→ **DIRECTIONS FOR THIS TASK**:
Rewrite everything from the line containing "Task: Click the Bat.-Châtillon" down to the line containing "will pyautogui.click(x=25, y=31).", both lines included and requests kept. Multiply each coordinate in the answers by 0.55 and round it to a whole number, with halves going up.

→ **Records for locating the described items**:
☆ ☆ ☆ ☆ ☆
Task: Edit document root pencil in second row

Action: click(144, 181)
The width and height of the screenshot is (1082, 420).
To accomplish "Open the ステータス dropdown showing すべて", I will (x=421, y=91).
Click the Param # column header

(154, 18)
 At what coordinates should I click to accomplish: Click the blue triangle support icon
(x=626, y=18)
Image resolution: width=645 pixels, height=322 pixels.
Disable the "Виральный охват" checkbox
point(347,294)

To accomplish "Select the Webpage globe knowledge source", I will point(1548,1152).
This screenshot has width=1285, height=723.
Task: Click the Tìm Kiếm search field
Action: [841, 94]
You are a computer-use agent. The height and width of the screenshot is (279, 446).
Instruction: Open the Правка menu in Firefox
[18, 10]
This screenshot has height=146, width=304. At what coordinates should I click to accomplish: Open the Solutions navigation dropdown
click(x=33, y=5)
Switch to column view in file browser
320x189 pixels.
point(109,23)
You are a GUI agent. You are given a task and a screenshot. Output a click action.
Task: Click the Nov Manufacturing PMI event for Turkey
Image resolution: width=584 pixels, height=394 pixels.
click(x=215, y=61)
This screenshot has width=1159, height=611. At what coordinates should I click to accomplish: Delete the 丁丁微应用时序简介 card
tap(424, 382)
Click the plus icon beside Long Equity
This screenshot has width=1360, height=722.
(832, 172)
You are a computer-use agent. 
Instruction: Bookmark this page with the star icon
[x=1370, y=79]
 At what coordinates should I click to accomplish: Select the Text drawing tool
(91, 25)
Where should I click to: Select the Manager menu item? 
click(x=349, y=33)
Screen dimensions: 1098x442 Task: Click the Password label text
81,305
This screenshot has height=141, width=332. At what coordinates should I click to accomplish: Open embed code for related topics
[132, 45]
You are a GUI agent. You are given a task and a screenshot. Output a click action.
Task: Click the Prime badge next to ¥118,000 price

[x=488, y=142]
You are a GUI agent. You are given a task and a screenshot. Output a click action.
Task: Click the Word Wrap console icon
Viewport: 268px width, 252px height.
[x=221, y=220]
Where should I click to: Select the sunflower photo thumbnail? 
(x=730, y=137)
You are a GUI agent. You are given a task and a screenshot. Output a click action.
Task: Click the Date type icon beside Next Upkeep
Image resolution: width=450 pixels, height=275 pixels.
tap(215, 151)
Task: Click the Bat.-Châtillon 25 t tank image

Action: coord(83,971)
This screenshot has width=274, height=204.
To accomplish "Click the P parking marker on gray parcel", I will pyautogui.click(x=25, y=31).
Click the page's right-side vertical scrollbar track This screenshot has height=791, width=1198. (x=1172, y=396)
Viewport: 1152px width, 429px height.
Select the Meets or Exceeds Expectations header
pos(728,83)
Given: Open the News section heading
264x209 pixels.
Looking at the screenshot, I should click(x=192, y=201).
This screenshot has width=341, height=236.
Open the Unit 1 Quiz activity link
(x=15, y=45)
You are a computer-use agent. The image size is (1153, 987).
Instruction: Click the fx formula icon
☆ ☆ ☆ ☆ ☆
→ **TASK RESPONSE**:
Task: Click the Bat.-Châtillon 25 t tank image

Action: coord(46,534)
This screenshot has width=274, height=204.
To accomplish "Click the P parking marker on gray parcel", I will pyautogui.click(x=14, y=17).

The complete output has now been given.